Emperyalist/Siyonist güçlerin planlarına hizmet eden cihatçı tetikçilerle suç ortaklığı yapan Ankara’daki dinci-gerici iktidarın kirli hedefleri, Filistin halkı tarafından da görüldü ve AKP şefinin prestiji, bu halk nezdinde beş paralık oldu. Bundan dolayı AKP şefi Tayyip Erdoğan’ın son günlerdeki keskin vaazlarına itibar eden yok. Filistin halkı, bu gerici siyasal İslamcı şefin, kendi sefil siyasi ve ekonomik çıkarları için çalıştığını fark etti. Artık Filistin ve Arap dünyasında, siyasal İslamcılar dışında AKP şefine beş paralık değer veren kimse kalmadı.

Anti-emperyalist olmayan anti-Siyonist de olamaz!

66 yıldan beri işgal altında bulunan Filistin’in yarım asrı aşan tarihi, siyasal İslamcılar’ın, kelimenin gerçek anlamında anti-siyonist olamayacaklarını defalarca kanıtlamıştır. Hem devrimci direnişe sırt çevirdiklerinde hem Filistin’in siyasal İslamcısı Hamas’la işbirliği yaptıklarında, anti-Siyonist olmaktan uzaktılar.

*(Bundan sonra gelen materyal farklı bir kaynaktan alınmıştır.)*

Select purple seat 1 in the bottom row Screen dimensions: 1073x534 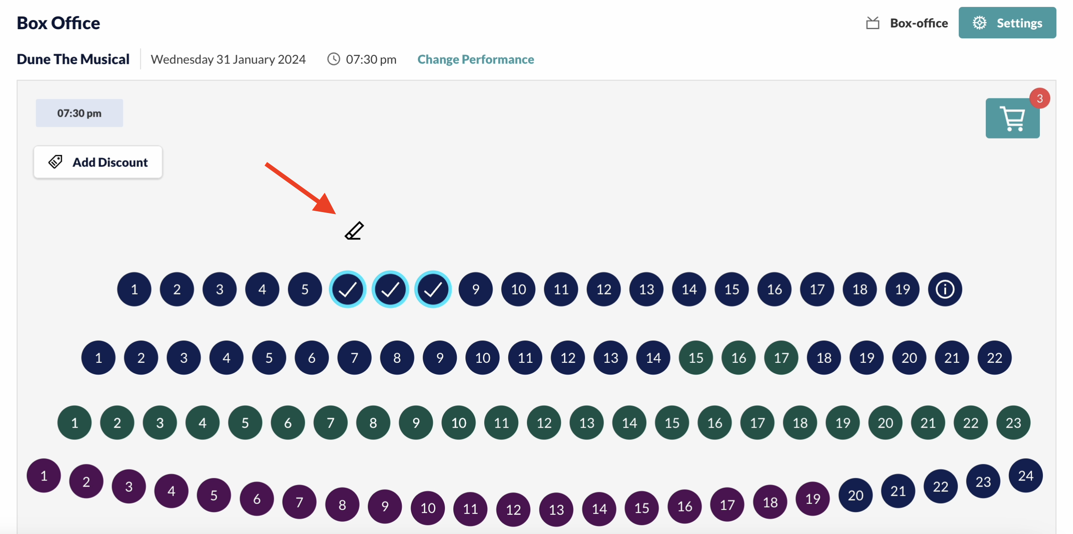point(44,476)
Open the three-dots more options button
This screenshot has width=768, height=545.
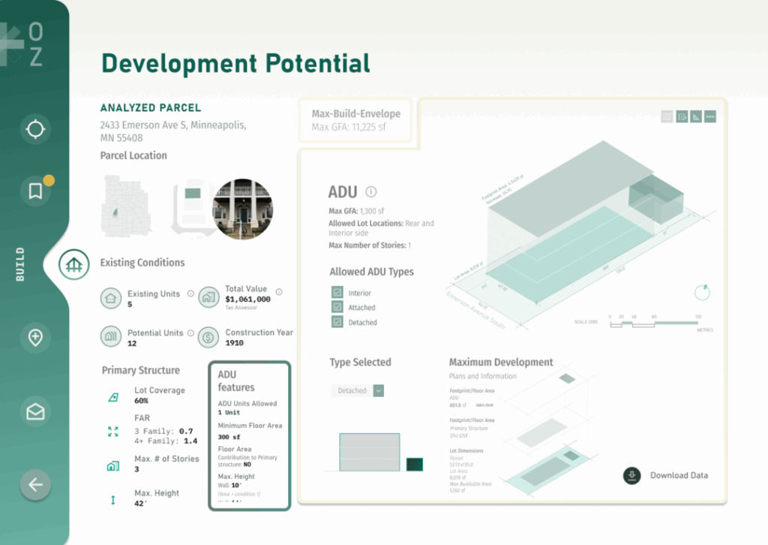coord(710,116)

Emperyalistlerle işbirliği yapan siyasal İslamcı akım, kapitalist emperyalizmin organik bir parçasıdır. Bundan dolayı kelimenin gerçek anlamında anti-Siyonist bir politika izleme gücü ve ufkundan yoksundur. Ne dini referanslı vaazlar ne kimi zaman anti-semitizme varan boş efelenmeler bu gerçeği değiştirir. Bu bir olgudur. Siyasal islam kapitalist/emperyalizmin bir parçası, siyonist İsrail de bu sistemin Ortadoğu’daki eli kanlı taşeronudur. Bu durum, siyasal İslamcıların objektif olarak ırkçı-Siyonist İsrail rejimiyle aynı safta olduklarını anlatıyor. Nitekim tarihleri ve pratik tutumları da, bunun böyle olduğunu döne döne kanıtlamaktadır.

Tutarlı anti-Siyonist olmak, tutarlı anti-emperyalist olmakla mümkündür. Filistin halkının güçlü direnişi de, er ya da geç, gerçek anti-emperyalist/anti-Siyonist güçlerin enternasyonal dayanışmasıyla zafere ulaşacaktır.